- [Tasks]:
a. In the article below about the Chelsea Flower Show, rewrite the paragraph beginning "The show includes garden" as a short bulleted list that keeps its main facts.
b. Give a two-sentence summary of the article below about the Chelsea Flower Show.

═════ Extract to read ═════

UWRF professor part of gold medal-winning team

a man wearing a grey suit and red dress shirt holds up two award certificates.

 

UW-River Falls professor part of gold medal-winning team at world’s most famous flower show in London 

June 15, 2026 - Often referred to as “The World Cup of Gardening,” the Royal Horticultural Society’s (RHS) Chelsea Flower Show in London is considered by many to be the most prestigious flower show in the world. This year, it drew celebrities and dignitaries as distinguished as the king and queen of England. University of Wisconsin-River Falls Assistant Professor of Biology Benjamin J. Crain was right in the action as a member of a gold-medal-winning international team. 

The show includes garden, floral and educational exhibits created by teams from around the world and draws around 150,000 attendees. Crain’s team, Orchid Conservation Chelsea, had nearly 70 members representing 24 institutions spanning the U.S., the U.K., China and elsewhere.

═════ Provided data ═════

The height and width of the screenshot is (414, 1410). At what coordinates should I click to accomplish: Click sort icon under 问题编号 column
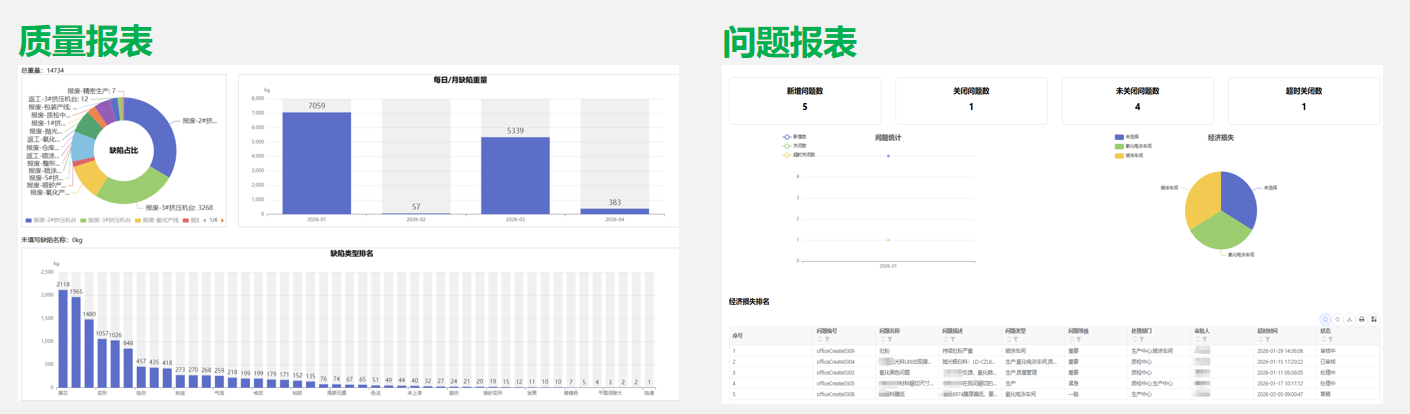tap(820, 340)
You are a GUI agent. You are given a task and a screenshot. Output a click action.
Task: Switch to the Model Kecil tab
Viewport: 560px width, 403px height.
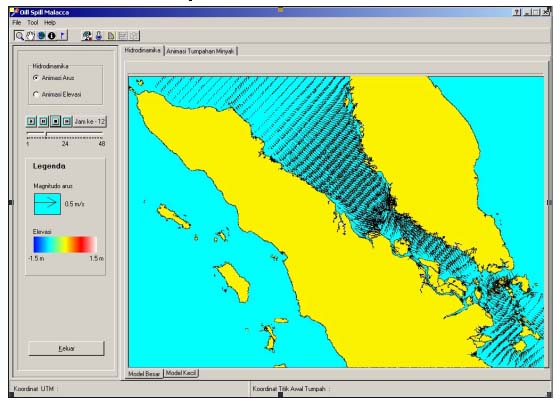click(x=181, y=373)
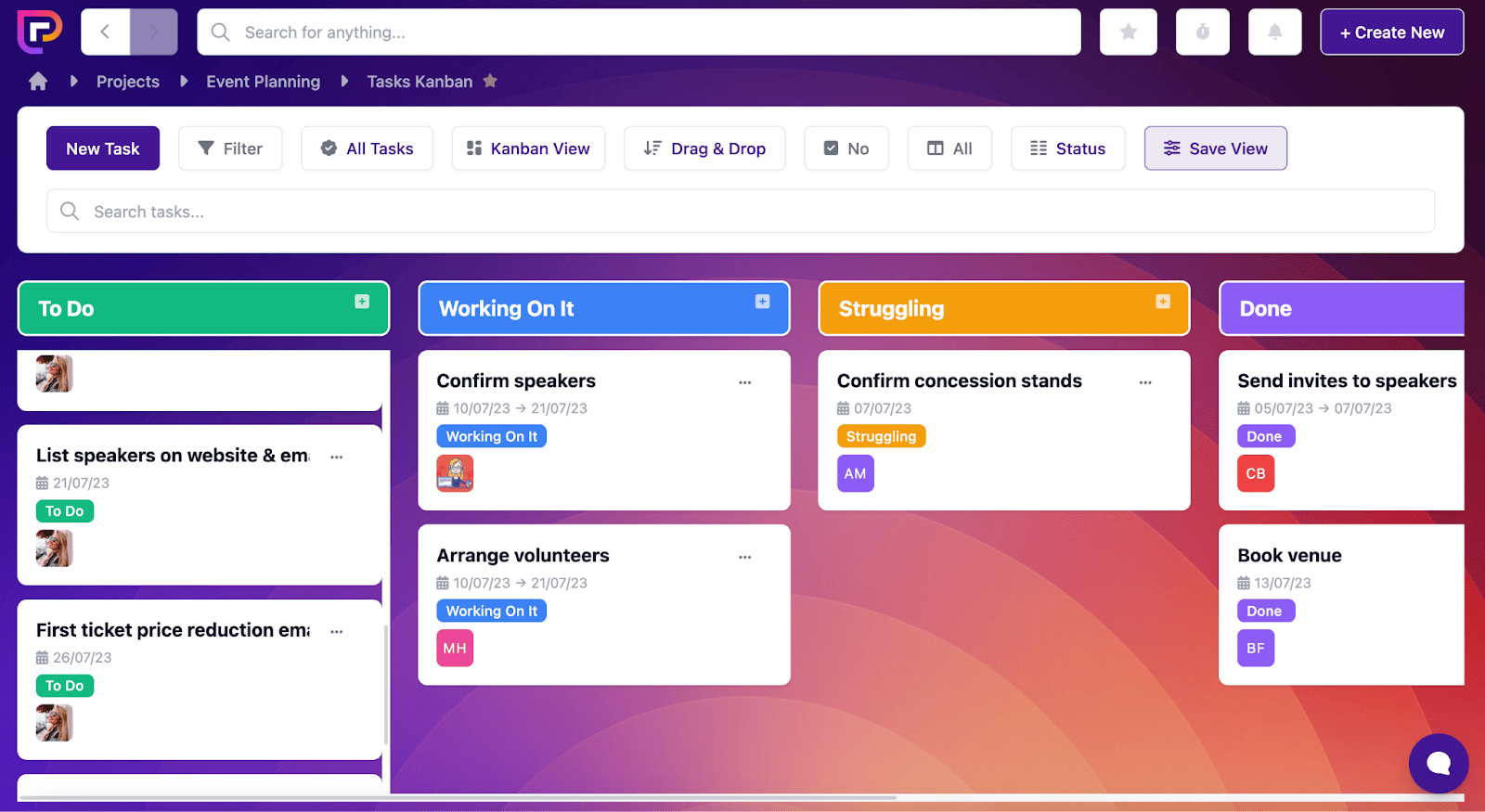This screenshot has width=1485, height=812.
Task: Toggle Drag & Drop sorting mode
Action: coord(704,148)
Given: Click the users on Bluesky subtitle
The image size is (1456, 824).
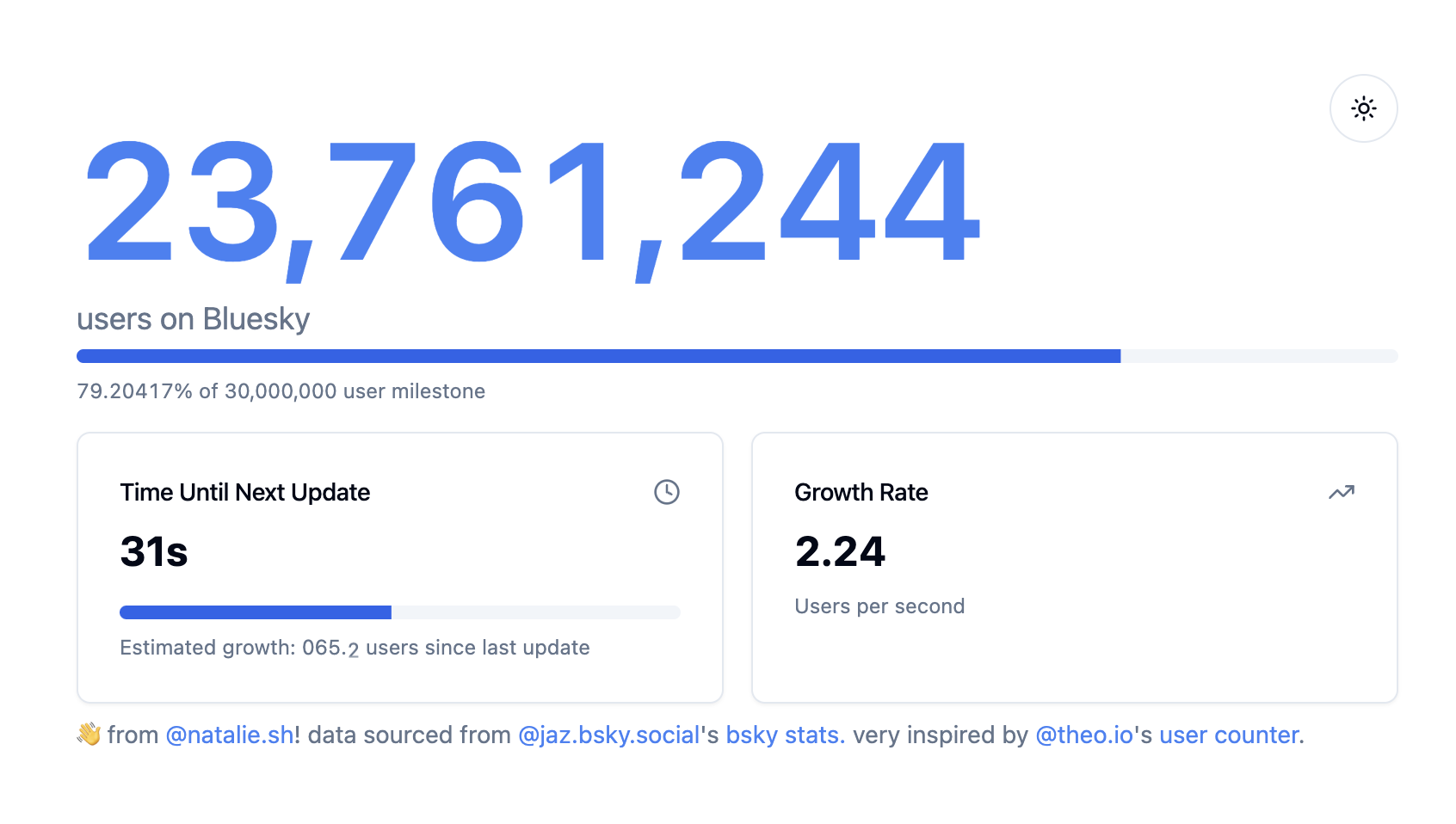Looking at the screenshot, I should point(193,319).
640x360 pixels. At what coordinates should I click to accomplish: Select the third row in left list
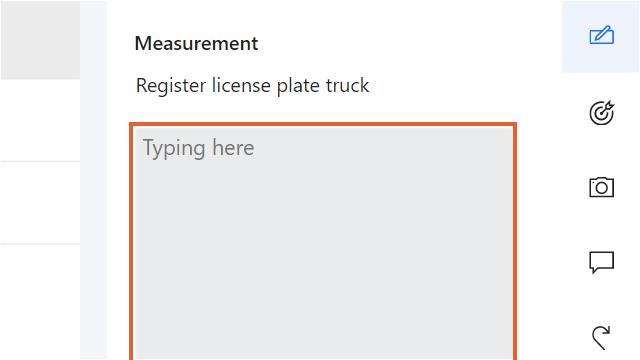tap(40, 203)
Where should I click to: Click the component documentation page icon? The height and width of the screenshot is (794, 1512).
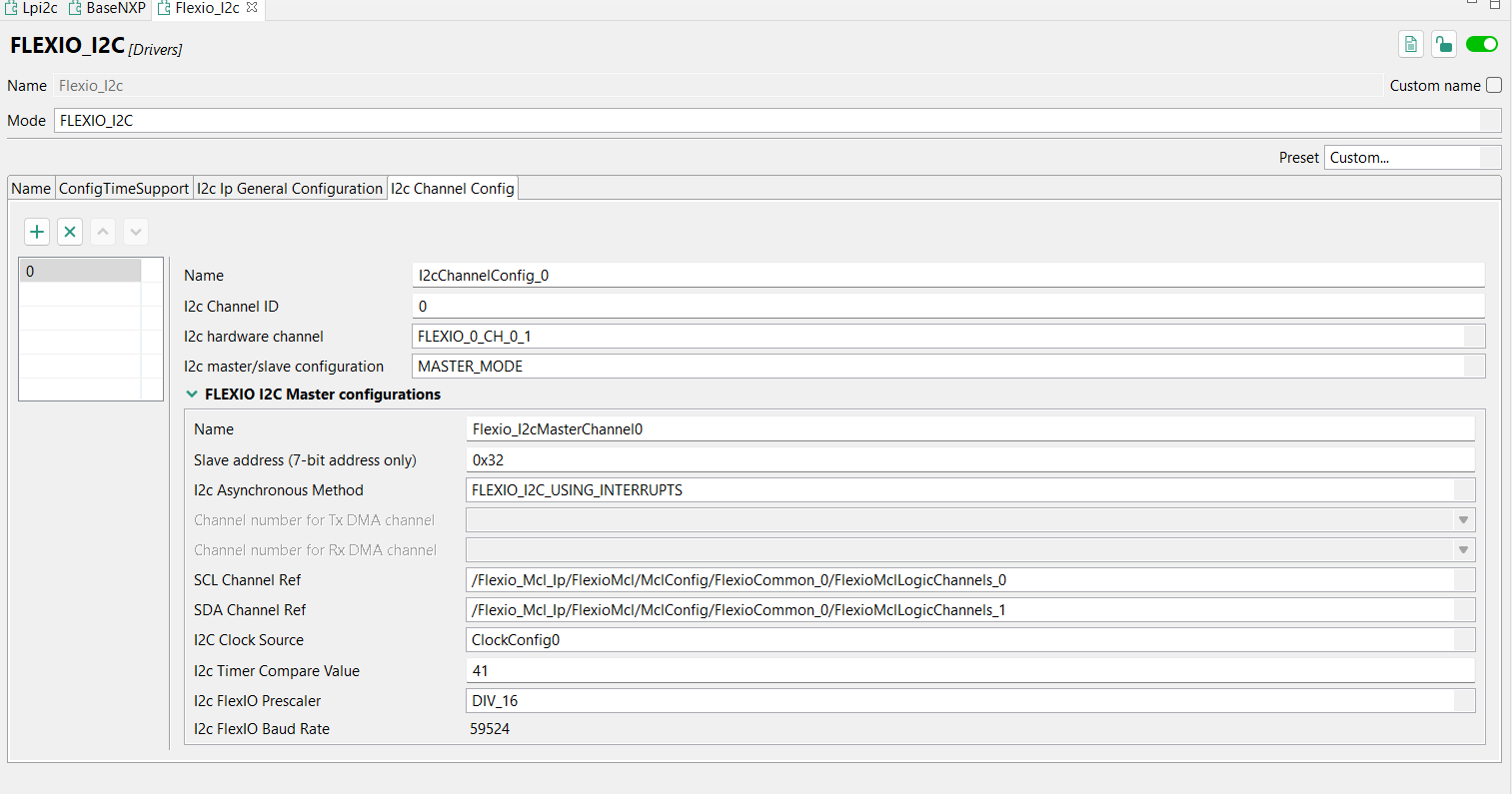pos(1410,44)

═════

- [Solved tasks]:
a.
- The show features garden, floral and educational exhibits made by teams from around the world.
- It draws about 150,000 attendees.
- Crain's team, Orchid Conservation Chelsea, had nearly 70 members.
- Those members came from 24 institutions in the U.S., the U.K., China and elsewhere.

b. Benjamin J. Crain, an assistant professor of biology at the University of Wisconsin-River Falls, was part of a gold-medal-winning international team at the Royal Horticultural Society's Chelsea Flower Show in London, which many consider the world's most prestigious flower show. His team, Orchid Conservation Chelsea, had nearly 70 members representing 24 institutions in the U.S., the U.K., China and elsewhere.